SG/SM/6475

L'ACCORD CONCLU A BAGDAD MET A L'EPREUVE, COMME JAMAIS AUPARAVANT, LA VOLONTE DES DIRIGEANTS IRAQUIENS, DE TENIR LEUR PAROLE, DECLARE LE SECRETAIRE GENERAL

2 mars 1998


Communiqué de Presse
SG/SM/6475
IK/244


L'ACCORD CONCLU A BAGDAD MET A L'EPREUVE, COMME JAMAIS AUPARAVANT, LA VOLONTE DES DIRIGEANTS IRAQUIENS, DE TENIR LEUR PAROLE, DECLARE LE SECRETAIRE GENERAL

19980302 Il sert aussi à inciter les nations à envisager le moment où le processus de désarmement en Iraq aura été mené à bien

Texte de la déclaration prononcée, ce soir, par le Secrétaire général, M. Kofi Annan, devant le Conseil de sécurité :

Je tiens à remercier et féliciter les membres du Conseil de sécurité pour la décision que vous vous disposez à prendre sur l'accord que j'ai obtenu la semaine dernière du Gouvernement iraquien. S'il est respecté, honoré et appliqué, cet accord pourrait compter parmi les mesures les plus importantes que l'ONU a prises à ce jour face aux conséquences de l'invasion du Koweït par l'Iraq il y a de cela sept ans.

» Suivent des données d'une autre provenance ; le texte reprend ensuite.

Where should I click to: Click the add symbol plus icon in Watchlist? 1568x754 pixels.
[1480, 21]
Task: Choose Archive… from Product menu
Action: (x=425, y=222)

Permettez-moi de saisir cette occasion pour éclairer la communauté internationale tout entière au sujet de la nature de cet accord, des impératifs qu'il comporte et de la promesse dont il est porteur.

Je me suis rendu à Bagdad avec l'autorisation pleine et entière de tous les membres du Conseil de sécurité, en quête d'une solution pacifique à la crise. J'y suis allé pour m'acquitter de l'obligation que m'en fait la Charte des Nations Unies et de l'engagement que j'ai pris devant l'Assemblée générale au début de mon mandat — obligation et engagement moraux sacrés — d'agir à tout moment, où que ce soit, sans solliciter ni accepter d'instructions d'un gouvernement quel qu'il soit, chaque fois que la possibilité me serait offerte d'aider à atténuer l'acuité d'une menace pesant sur la paix et la sécurité internationales.

Personne ne peut mettre en doute ni contester le fait que le refus dans lequel l'Iraq a persisté d'honorer les obligations que les résolutions du Conseil de sécurité lui imposent touchant ses armes de destruction massive constituait une telle menace. Cette menace a maintenant été écartée.

Le mandat du Conseil de sécurité a été réaffirmé. L'accès intégral et sans restriction des inspecteurs à tous les sites a été rétabli. L'autorité du Président exécutif de la Commission spéciale des Nations Unies a été reconnue et renforcée. Que la menace qui pesait sur la paix et la sécurité internationales ait été définitivement écartée ou non, voilà ce dont les dirigeants iraquiens devront décider. Il va maintenant leur falloir s'acquitter dans la pratique des engagements qu'ils ont pris sur papier.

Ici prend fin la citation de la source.